Join Date: February 12, 2013
Posts: 669
I played around with the "scoop through the powder" and "sink the scoop in the powder" methods tonight. In the interests of speed and ease of reading scales, I used my little Frankford Arsenal digital scale, which is accurate to 0.2 of a grain. I figure this is fine if I'm well away from maximum (which I am; 42 grains for the 174gn bullet; 43gn for the 150gn bullet). I used the 2.8cc scoop that came with my .303 Lee Loader kit, and the expected weight as per the enclosed powder chart was 38.3 grains of Varget.

Pouring some Varget into a bowl to an adequate depth, I scooped 20 scoops using each method. Although this is fairly low, it was dictated by time constraints and the assumption that the shooter with a Lee Loader is going to do no more in one session than sit down with a box of fired cartridges and reload them, so a larger sample size may not be relevant. I zeroed, turned off and recalibrated the scale after each lot of 20. I struck the top flat with a card before dumping each scoop in the pan.

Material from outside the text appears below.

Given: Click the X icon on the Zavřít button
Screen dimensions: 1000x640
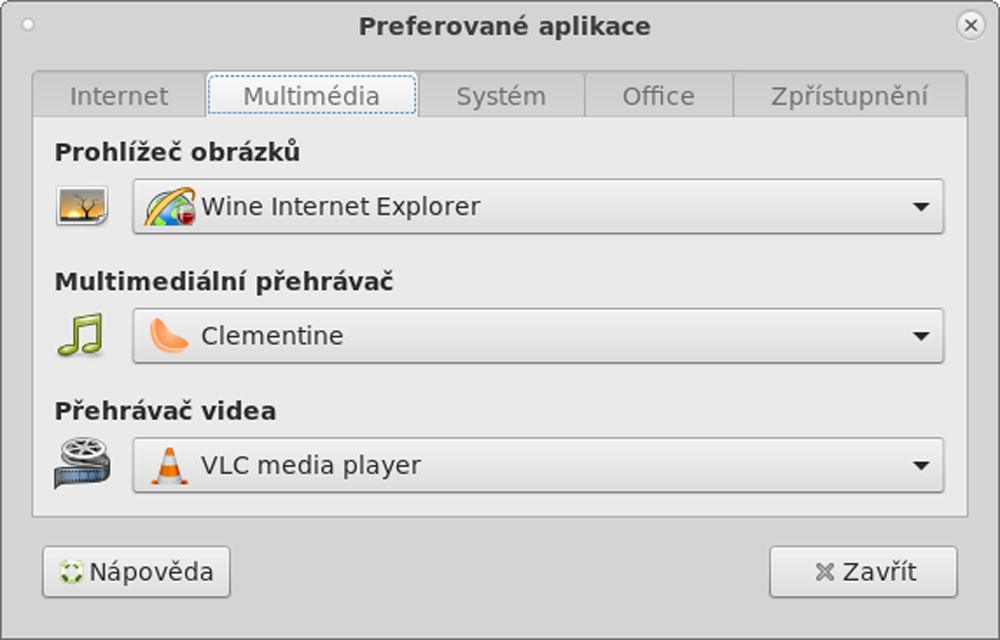Looking at the screenshot, I should coord(825,572).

I plugged the numbers into Microsoft Excel (raw data below; apologies for the post length), and got the following number crunches:

"Scoop through the powder" method (weights in grains, of course):

38.4
38.4
38.7
39.4
38.7
38.7
38.0
38.4
39.2
38.4
38.9
38.3
38.9
37.3
38.6
39.2
37.8
38.4
37.8
37.5

Average 38.5gn, St. Dev 0.6, Max 39.4 Min 37.3, Spread 2.1gn.

"Immerse the scoop" method:

38.7
37.3
38.4
37.8
36.9
37.5
38.0
37.3
37.0
38.0
37.8
37.5
38.0
37.3
36.6
37.5
38.6
38.3
38.4
38.4

Average 37.8gn, St Dev. 0.6; Max charge 38.7; Min charge 36.6; spread 2.1

I'm pretty sure I've applied the formulae correctly, but the raw data are there in case anyone thinks my standard deviations and spread of min and max charges are suspiciously identical and wants to recheck them in a stats program (I was certainly surprised!!!).

All this (with a strong caveat for the small sample size) suggests that the scoop-through method provides a charge closer to stated weight, but that there isn't much variation of accuracy between methods.